Talenta

0
71

Oleh : AP

Pembacaan Matius 25
Matius 25:14 (AYT) “Sebab, Kerajaan Surga sama seperti seseorang yang akan pergi ke luar negeri, yang memanggil hamba-hambanya dan mempercayakan miliknya kepada mereka.

Perenungan
Seorang Tuan memercayakan yang/hartanta ber talenta-talenta kepada hamba-hambaNya.
Satu talenta = 6000 dinar = 6000 gaji harian….bila yang dimaksud adalah talenta emas maka nilainya 1 talenta emas = 42.5 kg x 1jt =42.5 M rupiah.
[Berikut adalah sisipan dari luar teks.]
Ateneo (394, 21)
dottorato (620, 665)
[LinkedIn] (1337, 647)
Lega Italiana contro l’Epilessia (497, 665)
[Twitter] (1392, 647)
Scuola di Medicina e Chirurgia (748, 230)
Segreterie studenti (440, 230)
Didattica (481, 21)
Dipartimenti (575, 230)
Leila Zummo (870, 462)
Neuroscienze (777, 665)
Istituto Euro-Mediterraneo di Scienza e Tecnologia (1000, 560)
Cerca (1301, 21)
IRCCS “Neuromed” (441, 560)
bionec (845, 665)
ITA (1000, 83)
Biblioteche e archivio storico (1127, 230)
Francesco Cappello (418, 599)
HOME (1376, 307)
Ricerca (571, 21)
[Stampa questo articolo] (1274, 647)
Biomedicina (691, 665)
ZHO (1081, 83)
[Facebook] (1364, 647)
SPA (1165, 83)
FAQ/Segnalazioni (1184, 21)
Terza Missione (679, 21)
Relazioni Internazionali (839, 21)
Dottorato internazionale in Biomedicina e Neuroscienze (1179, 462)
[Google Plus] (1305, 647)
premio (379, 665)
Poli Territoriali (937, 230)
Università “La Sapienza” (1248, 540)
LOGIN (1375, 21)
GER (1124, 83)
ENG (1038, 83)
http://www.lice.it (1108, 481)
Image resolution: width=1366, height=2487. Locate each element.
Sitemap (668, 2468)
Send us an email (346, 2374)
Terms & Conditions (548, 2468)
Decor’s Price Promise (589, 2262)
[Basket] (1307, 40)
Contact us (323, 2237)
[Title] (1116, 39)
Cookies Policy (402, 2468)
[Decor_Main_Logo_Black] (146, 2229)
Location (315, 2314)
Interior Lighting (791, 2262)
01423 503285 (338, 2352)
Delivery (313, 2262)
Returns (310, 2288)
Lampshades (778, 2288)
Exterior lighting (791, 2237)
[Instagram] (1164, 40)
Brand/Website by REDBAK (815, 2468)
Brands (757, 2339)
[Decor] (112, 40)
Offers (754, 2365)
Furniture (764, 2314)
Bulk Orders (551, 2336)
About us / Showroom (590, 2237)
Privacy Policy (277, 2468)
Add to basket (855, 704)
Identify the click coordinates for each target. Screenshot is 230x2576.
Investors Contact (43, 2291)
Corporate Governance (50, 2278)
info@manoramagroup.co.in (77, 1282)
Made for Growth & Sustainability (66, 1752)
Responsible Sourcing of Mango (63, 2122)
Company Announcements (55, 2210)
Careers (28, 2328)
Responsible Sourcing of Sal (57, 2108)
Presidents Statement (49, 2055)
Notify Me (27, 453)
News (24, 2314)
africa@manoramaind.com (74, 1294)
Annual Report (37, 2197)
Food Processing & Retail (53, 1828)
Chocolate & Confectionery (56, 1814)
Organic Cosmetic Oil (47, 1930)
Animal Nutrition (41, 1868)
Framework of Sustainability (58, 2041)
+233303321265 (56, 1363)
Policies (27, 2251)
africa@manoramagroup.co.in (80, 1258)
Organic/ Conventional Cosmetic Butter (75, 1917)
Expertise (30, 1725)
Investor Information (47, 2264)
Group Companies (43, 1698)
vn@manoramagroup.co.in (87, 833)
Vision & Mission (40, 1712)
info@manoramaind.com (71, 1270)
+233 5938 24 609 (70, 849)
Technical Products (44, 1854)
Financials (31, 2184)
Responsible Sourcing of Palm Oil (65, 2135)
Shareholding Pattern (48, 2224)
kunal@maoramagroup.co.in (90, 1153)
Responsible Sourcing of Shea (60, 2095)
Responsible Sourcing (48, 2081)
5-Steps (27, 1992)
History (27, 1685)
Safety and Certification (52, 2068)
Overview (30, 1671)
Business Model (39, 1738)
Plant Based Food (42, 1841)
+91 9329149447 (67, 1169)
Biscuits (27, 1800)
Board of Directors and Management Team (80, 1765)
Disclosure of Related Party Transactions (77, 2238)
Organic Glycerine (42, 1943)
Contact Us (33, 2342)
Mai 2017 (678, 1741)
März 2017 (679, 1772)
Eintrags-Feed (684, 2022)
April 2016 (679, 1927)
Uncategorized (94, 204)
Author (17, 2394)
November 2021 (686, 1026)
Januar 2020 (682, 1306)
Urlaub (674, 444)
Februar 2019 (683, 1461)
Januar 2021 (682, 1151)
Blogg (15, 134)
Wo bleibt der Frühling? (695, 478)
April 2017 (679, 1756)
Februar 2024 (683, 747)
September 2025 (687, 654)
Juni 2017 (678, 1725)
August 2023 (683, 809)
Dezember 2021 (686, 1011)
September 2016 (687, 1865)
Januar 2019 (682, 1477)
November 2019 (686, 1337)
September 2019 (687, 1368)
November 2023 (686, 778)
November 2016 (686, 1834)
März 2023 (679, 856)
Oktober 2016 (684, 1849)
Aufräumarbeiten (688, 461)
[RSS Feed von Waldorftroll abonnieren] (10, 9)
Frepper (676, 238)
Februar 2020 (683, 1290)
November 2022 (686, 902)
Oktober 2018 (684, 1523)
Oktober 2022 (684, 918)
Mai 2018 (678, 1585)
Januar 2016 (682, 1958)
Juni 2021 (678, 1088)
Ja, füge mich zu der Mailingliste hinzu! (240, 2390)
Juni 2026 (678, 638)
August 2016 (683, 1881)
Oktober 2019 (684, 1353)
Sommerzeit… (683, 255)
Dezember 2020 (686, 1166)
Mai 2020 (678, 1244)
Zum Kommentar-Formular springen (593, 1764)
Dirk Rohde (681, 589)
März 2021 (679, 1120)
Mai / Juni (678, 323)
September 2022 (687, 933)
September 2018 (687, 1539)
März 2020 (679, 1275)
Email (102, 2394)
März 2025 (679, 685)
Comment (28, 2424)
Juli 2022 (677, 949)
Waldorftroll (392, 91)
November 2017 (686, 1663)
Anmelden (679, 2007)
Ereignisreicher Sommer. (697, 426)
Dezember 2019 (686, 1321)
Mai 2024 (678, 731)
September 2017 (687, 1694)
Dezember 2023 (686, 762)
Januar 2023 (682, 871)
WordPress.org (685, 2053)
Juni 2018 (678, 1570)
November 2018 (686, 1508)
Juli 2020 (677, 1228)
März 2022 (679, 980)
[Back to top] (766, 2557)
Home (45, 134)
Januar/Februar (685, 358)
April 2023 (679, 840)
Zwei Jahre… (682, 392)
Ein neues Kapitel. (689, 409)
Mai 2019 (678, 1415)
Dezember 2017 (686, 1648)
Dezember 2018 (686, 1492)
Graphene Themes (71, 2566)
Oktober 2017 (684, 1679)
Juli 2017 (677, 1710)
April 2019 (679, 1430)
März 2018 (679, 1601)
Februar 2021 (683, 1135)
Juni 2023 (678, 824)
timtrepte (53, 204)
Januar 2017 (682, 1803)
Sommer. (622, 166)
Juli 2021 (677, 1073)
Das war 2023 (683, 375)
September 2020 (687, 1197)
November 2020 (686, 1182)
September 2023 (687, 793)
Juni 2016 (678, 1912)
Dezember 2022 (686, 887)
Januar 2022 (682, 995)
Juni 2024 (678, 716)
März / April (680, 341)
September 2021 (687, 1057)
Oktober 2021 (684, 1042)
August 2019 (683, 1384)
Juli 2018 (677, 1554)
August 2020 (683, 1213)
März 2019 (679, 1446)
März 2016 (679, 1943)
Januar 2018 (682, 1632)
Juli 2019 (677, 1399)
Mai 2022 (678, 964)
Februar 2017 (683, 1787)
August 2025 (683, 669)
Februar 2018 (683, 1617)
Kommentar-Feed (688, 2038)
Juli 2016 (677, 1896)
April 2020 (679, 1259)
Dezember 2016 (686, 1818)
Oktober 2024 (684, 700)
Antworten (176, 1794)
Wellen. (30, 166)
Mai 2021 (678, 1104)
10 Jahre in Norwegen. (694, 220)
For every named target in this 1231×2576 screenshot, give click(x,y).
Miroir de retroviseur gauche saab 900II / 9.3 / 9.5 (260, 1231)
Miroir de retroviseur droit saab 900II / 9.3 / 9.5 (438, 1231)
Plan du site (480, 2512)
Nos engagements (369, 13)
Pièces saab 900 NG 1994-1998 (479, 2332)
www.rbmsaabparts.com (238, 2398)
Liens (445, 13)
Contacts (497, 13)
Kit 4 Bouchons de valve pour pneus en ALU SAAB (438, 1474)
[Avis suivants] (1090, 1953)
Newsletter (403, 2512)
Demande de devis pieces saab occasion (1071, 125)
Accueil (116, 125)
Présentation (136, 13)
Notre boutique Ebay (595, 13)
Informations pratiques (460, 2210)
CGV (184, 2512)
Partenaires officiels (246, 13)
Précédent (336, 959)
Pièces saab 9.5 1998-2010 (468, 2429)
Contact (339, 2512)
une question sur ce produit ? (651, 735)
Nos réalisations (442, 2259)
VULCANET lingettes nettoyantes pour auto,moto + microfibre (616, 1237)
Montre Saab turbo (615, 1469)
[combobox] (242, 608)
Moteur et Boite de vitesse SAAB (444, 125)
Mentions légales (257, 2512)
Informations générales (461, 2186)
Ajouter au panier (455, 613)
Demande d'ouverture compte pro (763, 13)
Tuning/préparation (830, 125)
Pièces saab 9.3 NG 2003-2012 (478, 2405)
Yang pasti ada beberapa kesimpulan yang bisa diambil dari hal ini:

  1. Hamba-hamba yang dipercayakan 1,2,5 talenta adalah hamba-hamba pilihan yang dipercayakan harta sang Tuan.
    Seorang Tuan tidak akan begitu saja memercayakan harta miliknya ke sembarang orang…kemungkinan besar hamba-hamba ini adalah orang-orang pilihan.
    Orang Israel dipilih dan dipercayakan hukum-hukum Tuhan sebagai contoh bagi bangsa-bangsa lain.
    Orang percaya dipilih sebagai saksi Kristus yang dipercayakan untuk memperluas Kerajaan Sorga.
  2. Nilai yang dipercayakan sang Tuan adalah besar.
    Sang Tuan tidak memercayakan dinar-dinarnya tetapi Ia memercayakan talenta-talenta.
    Suatu kepercayaan besar yang diberikan….ini sebenarnya adalah suatu anugerah dan kehormatan buat hamba-hambaNya.
  3. Jumlah talenta yang dipercayakan disesuaikan dengan kemampuan masing-masing hamba.
    Sang Tuan tidak pernah menuntut hasil melebihi kemampuan hamba-hambaNya…ada yang dipercayakan lebih banyak dan ada yang dipercayakan lebih sedikit.
    Dan Sang Tuan tidak pernah menargetkan hasil tapi menekankan usaha para hambaNya agar talenta itu bertambah lebih banyak.
  4. Talenta berarti lebih banyak dari hanya sekedar harta.
    Telenta bisa berarti uang, tugas yang dipercayakan, kemampuan, kepandaian, skill, apapun yang Tuhan sudah berikan kepada manusia yang ia miliki yang unik yang berbeda dengan orang lain.

Penerapan
Allah Bapa memercayakan sesuatu kepada semua orang percaya baik orang Yahudi atau non Yahudi sebagai hamba-hambaNya yang sudah dipercayakan melakukan sesuatu yang menghasilkan dalam hidupnya sehingga apa saja yang sudah dipercayakan Tuhan baik harta maupun kepandaian, keunikan seorang hamba visa memberikan nilai lebih bagi Kerajaan Allah.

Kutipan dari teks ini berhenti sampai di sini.